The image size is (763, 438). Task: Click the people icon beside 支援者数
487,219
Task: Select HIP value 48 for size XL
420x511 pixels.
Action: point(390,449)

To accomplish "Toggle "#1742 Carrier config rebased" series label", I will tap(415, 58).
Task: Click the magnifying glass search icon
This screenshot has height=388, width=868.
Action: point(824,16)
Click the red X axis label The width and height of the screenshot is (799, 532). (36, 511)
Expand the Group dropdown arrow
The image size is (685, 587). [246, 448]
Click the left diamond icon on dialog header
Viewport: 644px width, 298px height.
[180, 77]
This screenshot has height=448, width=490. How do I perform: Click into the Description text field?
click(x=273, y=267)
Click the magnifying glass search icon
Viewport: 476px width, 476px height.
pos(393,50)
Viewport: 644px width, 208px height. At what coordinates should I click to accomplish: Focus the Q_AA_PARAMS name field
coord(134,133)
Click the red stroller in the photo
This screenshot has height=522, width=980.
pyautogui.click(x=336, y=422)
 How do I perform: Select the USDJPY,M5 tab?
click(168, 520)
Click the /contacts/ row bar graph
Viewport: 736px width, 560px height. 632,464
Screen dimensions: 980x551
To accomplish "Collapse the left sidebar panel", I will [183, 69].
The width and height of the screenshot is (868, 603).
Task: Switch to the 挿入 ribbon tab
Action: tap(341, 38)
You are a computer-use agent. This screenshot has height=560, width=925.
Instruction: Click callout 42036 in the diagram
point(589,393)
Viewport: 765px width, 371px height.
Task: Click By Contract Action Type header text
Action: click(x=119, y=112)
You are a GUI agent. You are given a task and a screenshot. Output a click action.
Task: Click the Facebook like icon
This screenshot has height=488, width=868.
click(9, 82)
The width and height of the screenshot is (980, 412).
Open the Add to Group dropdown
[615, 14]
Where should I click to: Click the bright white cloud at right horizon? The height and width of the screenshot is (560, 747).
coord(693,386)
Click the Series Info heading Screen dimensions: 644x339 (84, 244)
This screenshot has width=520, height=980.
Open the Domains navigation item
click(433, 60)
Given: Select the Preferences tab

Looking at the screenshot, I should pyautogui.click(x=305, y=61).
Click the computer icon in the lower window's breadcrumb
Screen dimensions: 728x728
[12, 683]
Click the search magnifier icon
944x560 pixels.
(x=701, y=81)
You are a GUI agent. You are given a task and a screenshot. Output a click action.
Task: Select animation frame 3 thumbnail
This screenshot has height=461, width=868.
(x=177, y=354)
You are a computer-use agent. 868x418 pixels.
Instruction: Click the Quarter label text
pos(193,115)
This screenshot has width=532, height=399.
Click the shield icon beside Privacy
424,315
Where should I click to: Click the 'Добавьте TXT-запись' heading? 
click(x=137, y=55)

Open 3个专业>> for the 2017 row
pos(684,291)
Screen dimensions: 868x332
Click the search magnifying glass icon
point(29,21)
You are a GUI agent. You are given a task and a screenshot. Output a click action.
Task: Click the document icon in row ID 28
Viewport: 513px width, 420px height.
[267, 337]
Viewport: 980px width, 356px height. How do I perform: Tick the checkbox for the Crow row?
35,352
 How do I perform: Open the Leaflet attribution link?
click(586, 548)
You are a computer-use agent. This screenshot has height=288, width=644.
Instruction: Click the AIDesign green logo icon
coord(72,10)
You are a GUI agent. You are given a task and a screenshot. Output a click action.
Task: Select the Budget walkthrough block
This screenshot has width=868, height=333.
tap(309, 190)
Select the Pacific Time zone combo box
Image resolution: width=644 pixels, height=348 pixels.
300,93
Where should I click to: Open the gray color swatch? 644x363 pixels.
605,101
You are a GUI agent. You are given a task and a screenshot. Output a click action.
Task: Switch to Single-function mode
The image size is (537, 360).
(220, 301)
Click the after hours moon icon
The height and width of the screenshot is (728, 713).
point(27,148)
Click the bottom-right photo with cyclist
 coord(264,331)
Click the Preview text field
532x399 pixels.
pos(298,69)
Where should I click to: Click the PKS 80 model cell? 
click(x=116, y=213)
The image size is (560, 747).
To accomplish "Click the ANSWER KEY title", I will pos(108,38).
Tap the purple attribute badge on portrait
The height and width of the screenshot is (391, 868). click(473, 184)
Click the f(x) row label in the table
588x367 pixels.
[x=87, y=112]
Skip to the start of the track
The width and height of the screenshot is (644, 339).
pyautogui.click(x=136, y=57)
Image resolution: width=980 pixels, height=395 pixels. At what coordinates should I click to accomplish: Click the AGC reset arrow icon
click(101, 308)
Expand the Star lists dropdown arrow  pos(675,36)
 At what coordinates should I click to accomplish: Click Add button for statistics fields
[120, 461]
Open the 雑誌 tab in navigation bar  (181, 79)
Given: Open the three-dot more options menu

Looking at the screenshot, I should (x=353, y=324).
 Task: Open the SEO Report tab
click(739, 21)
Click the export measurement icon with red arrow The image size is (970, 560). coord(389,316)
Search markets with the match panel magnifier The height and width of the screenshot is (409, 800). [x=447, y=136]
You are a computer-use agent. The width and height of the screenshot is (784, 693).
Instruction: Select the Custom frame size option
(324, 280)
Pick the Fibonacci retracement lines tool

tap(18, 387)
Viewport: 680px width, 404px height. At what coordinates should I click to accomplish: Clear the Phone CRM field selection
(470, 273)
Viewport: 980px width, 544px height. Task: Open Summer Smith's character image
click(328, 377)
========================
- _ACTIVITY_
Using the data above, print exactly the lines from the line that contains "Tap the purple attribute badge on portrait" through the line that contains "Click the export", with both included.

- _REPLY TO THE TASK_
Tap the purple attribute badge on portrait
The height and width of the screenshot is (391, 868). click(473, 184)
Click the f(x) row label in the table
588x367 pixels.
[x=87, y=112]
Skip to the start of the track
The width and height of the screenshot is (644, 339).
pyautogui.click(x=136, y=57)
Image resolution: width=980 pixels, height=395 pixels. At what coordinates should I click to accomplish: Click the AGC reset arrow icon
click(101, 308)
Expand the Star lists dropdown arrow  pos(675,36)
 At what coordinates should I click to accomplish: Click Add button for statistics fields
[120, 461]
Open the 雑誌 tab in navigation bar  (181, 79)
Given: Open the three-dot more options menu

Looking at the screenshot, I should (x=353, y=324).
 Task: Open the SEO Report tab
click(739, 21)
Click the export measurement icon with red arrow The image size is (970, 560). coord(389,316)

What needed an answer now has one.